Things get more complex when the problem appears to have been remedied. While the rules allow lawyers to take action to prevent harm, they generally do not allow us to go back and fix mistakes that have already occurred. The most troubling of these cases involve lawyers who know of a wrongful conviction but who cannot reveal it because doing so would implicate a client who has escaped detection. The harsh consequences of silence in these cases is that some innocents have spent a lifetime in prison for crimes they did not commit.

Though the rule seems to be amoral in its application, it has its roots in the concept that clients must be able to obtain sound legal advice, and a lawyer cannot properly advise and counsel if she does not know all the facts. Thus, clients must be able to trust that what they say to lawyers remains private. But even privacy has its limits. Sometimes things should not be hidden, especially when harm can follow.
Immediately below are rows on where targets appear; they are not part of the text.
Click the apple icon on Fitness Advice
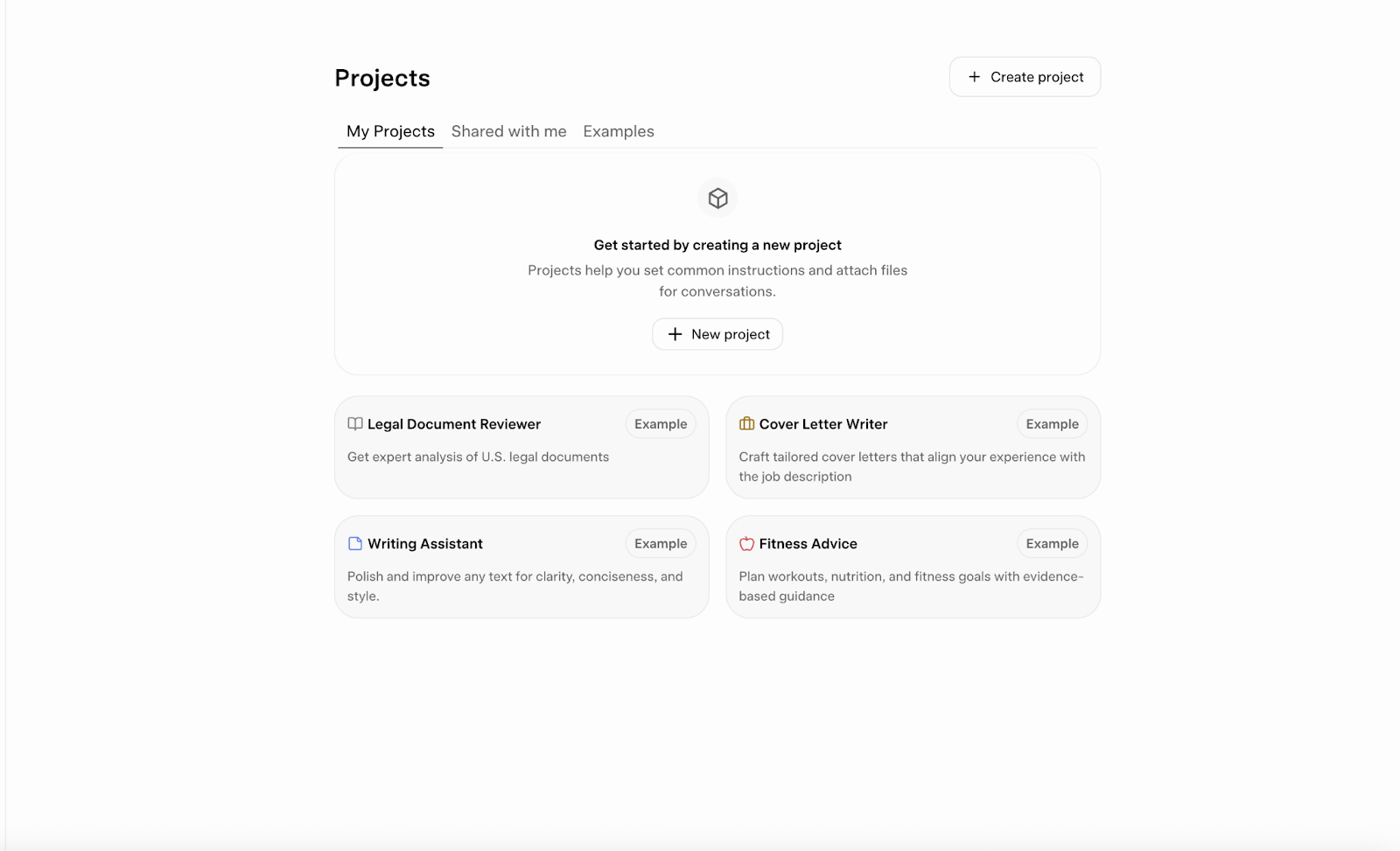The height and width of the screenshot is (851, 1400). 746,543
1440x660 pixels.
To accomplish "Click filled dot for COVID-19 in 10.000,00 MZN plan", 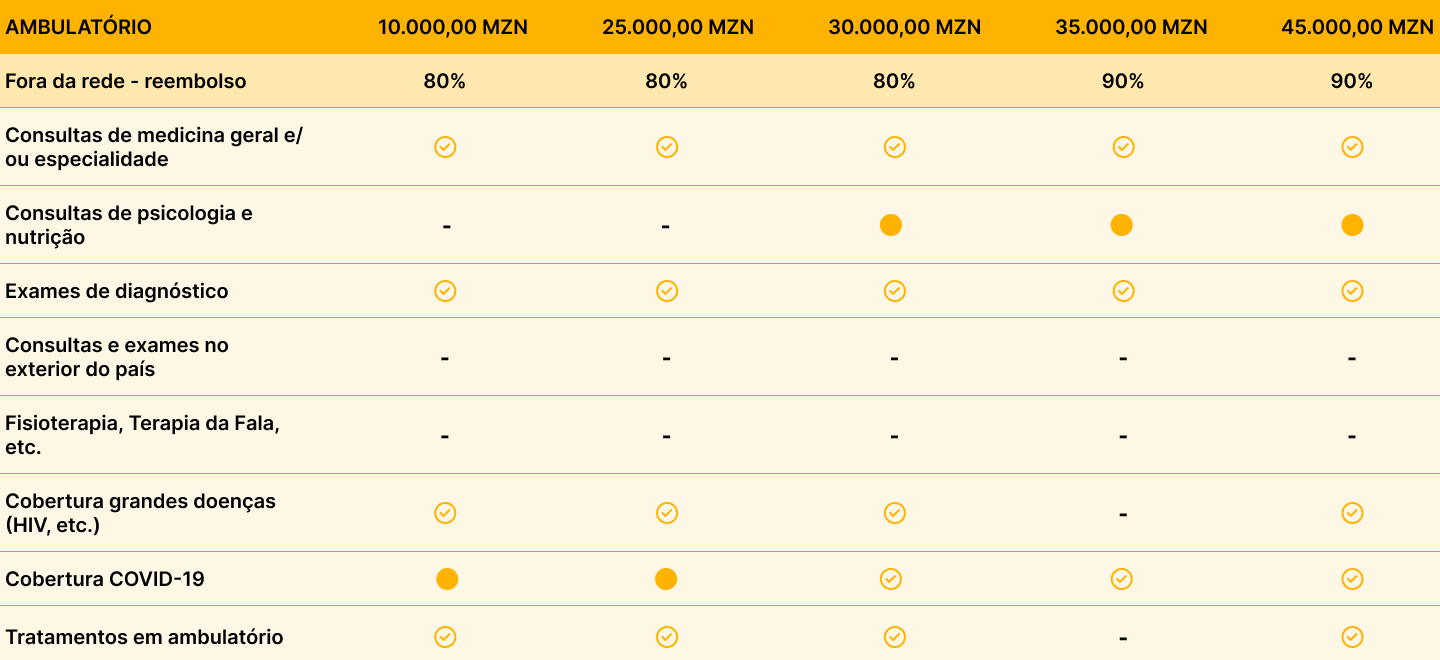I will click(x=447, y=579).
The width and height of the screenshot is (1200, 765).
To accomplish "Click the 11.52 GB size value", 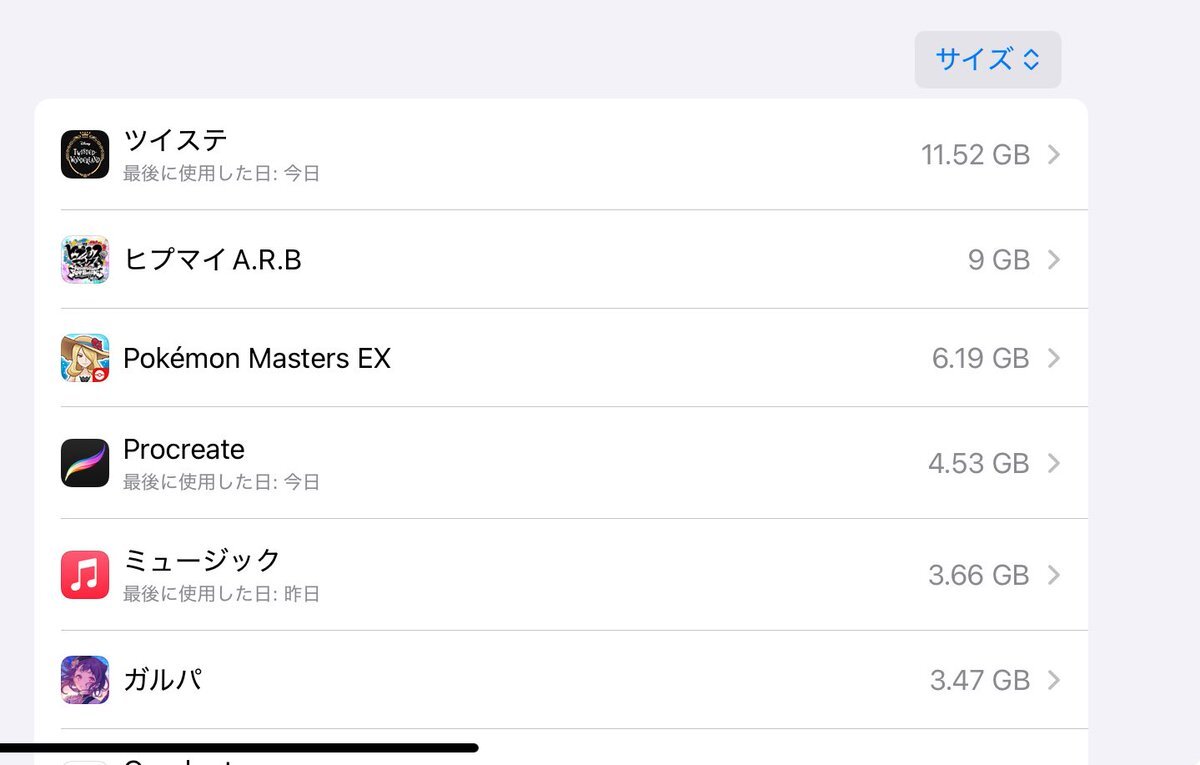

Unfortunately, both internal and external whistle-blowing come with a cost, and many are not willing to risk their careers doing so. Some law professors suggest that an alternative to silence might be to attempt to convince the client to “do the right thing”. Others have suggested that lawyers finding themselves torn between these competing concerns consider anonymous reporting. That may explain why the information about GM’s internal investigation into the ignition switches seems to keep leaking out.

None of this is easy, and those of us who counsel lawyers about ethics problems often have to help choose between several unpleasant alternatives. A lawyer making an informed and reasonable decision to honor or breach a client’s confidentiality will often not be disciplined, as issues such as whether harm is imminent may not be readily apparent or may be subject to debate. The worst sin is when, faced with overwhelming evidence of imminent harm, nothing is done out of misplaced loyalty to the client.

As the GM drama plays out, it will be interesting to see what role lawyers had in hiding the problem. If nothing else, the matter will provide yet another interesting case study in lawyers’ ethics classes for many years to come.

Mark Dubois, the former chief disciplinary counsel in Connecticut, is now an attorney at the New London firm of Geraghty & Bonnano. He is also president-elect of the Connecticut Bar Association. The views expressed here are his own and not those of the CBA.